回了小屋有些晚,我不去捉妖,不去煉丹,也不說話。

他去竈房做飯,等他端着三菜一湯出來,我還是呆呆坐在床上。

他喊了幾聲,我都不想搭理,他走過來,拉着我,我才木着起身,跟着他去吃飯。

等一切都收拾好後,夜都深了。

我背對着他睡下,盯着牆面,心裏什麽都想,又什麽都沒想,最後我模模糊糊閉上了眼。

這新買的被子有些厚,我往外踢了踢,他應是以為我睡了,便起身幫我蓋上。

這真是……

像師兄,又不像……

不……他本來就是楚玄訣……

就算他是,可我也早就不是小孩了,還給我蓋什麽被子。

我眼睛酸澀,不敢睜眼,慢慢就睡着了。

睡着睡着,我腿間有東西蹭過,撓得我酥酥麻麻,脊背發酸,我叫了一聲,迷迷糊糊睜開眼,似醒非醒。

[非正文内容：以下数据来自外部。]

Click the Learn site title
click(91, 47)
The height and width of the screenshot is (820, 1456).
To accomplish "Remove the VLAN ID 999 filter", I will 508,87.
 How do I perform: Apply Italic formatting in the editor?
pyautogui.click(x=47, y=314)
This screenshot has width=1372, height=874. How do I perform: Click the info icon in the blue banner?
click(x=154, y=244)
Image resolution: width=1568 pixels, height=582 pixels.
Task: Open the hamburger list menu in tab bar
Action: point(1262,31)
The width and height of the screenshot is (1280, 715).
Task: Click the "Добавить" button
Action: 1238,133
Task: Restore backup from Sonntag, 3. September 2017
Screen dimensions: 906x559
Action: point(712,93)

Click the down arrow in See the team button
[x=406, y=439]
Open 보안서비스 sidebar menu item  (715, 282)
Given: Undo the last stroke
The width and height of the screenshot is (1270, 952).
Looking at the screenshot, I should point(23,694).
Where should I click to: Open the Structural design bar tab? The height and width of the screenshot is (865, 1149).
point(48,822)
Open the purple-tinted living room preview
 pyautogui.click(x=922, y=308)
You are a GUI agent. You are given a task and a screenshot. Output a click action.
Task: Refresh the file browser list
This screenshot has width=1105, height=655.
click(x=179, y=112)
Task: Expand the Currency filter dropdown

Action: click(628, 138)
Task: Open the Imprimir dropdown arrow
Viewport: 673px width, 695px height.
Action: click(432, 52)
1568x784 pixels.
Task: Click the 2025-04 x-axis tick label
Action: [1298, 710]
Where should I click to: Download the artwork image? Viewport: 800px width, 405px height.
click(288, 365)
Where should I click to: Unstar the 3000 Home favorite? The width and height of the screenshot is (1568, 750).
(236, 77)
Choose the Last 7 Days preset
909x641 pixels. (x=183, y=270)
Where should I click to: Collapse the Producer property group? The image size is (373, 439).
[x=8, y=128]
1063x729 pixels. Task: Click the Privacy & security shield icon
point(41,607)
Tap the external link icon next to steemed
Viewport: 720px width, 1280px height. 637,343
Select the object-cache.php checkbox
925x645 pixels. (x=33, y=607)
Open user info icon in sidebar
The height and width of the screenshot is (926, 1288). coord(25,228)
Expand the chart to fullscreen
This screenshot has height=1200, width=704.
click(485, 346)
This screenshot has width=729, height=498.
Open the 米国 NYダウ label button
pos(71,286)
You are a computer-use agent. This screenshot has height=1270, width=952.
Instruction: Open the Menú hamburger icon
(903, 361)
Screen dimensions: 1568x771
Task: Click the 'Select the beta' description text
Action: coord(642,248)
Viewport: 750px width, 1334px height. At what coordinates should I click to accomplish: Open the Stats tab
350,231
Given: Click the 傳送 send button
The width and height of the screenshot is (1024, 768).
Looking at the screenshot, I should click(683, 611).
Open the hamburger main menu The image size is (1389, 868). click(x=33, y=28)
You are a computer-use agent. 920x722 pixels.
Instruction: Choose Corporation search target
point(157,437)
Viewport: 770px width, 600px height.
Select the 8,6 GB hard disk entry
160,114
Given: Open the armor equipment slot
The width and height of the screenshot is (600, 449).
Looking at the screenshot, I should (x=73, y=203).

我看到師兄坐在我床邊,正抓着我夾在腿間的被褥,像是想要抽出來。

我覺得自己還在恍若睡夢中,分不清夢實,我輕聲問:“你做什麽……”

一片夜色,月光撒下,他愣了愣,竟露出一絲笑,道:“給你蓋被子,你老是踢……”

我小聲說:“你莫老是管我,我又不是小孩子。”

他訝異一瞬,可剎那間,他神情又一下變得極溫柔。

我想起他回來時給我帶的山楂片,我舔了舔唇,“今日的山楂片好甜,念在我降魔有功,明日你還要給我買……”

他神色茫然一瞬,想起什麽,又不搭話,我有些生氣,癟着嘴。

他說:“好,明日給你買。”

我眯着眼,笑說道:“你不是說吃多了不好?”

他像是說了,又像是沒說話,我腦海裏不知是誰的聲音,對我說:“你想吃什麽,師兄都會給你買。”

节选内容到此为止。